My initial feeling would have been that separating this into two annotation layers (=two separate SVG overlays) could make this easier. Or at least allow to break the code up a bit (into the actual layer, and then some kind of managing class "above" in the hierarchy.) That could make it easier to restrict drawing to a specific image, since you could set the size of the SVG the same as that of the image. (And then maybe even highlight the image region/border as the user moves the mouse over it, so people know which image they are on.)

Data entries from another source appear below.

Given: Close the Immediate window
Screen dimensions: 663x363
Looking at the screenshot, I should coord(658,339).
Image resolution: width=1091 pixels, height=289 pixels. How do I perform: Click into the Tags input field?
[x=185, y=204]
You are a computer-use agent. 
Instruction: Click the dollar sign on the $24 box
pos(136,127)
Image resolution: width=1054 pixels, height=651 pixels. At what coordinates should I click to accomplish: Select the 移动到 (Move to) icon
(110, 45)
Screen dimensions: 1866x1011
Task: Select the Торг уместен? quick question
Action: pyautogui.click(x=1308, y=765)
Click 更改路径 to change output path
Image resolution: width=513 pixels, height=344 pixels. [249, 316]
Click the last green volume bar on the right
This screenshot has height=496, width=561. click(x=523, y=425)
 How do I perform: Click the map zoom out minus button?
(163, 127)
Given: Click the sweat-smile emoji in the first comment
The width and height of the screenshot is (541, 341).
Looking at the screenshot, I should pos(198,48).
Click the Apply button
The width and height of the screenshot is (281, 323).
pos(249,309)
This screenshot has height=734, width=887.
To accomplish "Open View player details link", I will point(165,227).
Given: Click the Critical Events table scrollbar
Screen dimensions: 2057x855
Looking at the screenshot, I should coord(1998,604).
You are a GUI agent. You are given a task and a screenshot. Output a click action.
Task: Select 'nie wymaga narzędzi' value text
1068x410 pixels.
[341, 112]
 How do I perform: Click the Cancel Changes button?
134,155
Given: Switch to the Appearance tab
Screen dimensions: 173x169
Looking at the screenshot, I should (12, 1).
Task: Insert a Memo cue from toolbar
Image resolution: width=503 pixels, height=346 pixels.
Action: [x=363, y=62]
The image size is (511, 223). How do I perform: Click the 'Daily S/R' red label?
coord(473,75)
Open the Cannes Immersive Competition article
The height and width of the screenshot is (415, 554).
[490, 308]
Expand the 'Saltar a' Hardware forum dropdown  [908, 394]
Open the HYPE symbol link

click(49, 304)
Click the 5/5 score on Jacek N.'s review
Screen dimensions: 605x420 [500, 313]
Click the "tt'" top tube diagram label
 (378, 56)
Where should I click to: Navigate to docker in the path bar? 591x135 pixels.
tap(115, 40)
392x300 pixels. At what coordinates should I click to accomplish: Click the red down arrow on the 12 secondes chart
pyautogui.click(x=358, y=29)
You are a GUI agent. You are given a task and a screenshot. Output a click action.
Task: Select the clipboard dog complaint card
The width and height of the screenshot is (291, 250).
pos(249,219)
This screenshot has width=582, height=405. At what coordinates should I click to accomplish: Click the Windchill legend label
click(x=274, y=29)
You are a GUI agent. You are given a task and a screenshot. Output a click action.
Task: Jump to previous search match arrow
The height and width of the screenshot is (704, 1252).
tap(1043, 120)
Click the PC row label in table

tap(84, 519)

But perhaps you are right that the need to keep things in sync raises lots of other issues. Do you mind sending a pull request for this? (We could, e.g. pull it into a dedicated branch while the architecture might still be changing.)

rsimon commented 3 years ago

On second thought, constraining already works pretty well already at the level of the <g> elements, with the image size set through naturalWidth/Height. My feeling is that somehow splitting the OSDAnnotationLayer into two parts might be useful and aid readability. (And maybe provide a clue whether this really could be solved in a plugin-based way, too.)

But IMO this works great, and it looks like it's really only about a bit of refactoring more than anything else!

umesh-timalsina commented 3 years ago

@rsimon Could you elaborate more on splitting OSDAnnotationLayer into two parts? I have opened a PR with the changes I made (#67).

rsimon commented 3 years ago

Thanks for the PR!

I think what might work is to move all the code that relates to a single TiledImage into a separate class. Maybe something called "AnnotatableImage" perhaps. That would hold the ref to the SVG <g>, the tool, the event handlers, methods to encapsulate the queries "is this point on this image", "is this annotation on this image" etc.

And then the OSDAnnotationLayer would hold a list of AnnotatableImages, and handle the general management - deferred annotation loading, resizing the SVG layer etc.

umesh-timalsina commented 3 years ago

@rsimon Thanks for keeping the feature branch here. I will try to incorporate what you suggested, it makes sense to have an AnnotableImage class instead of iterating through a list every time.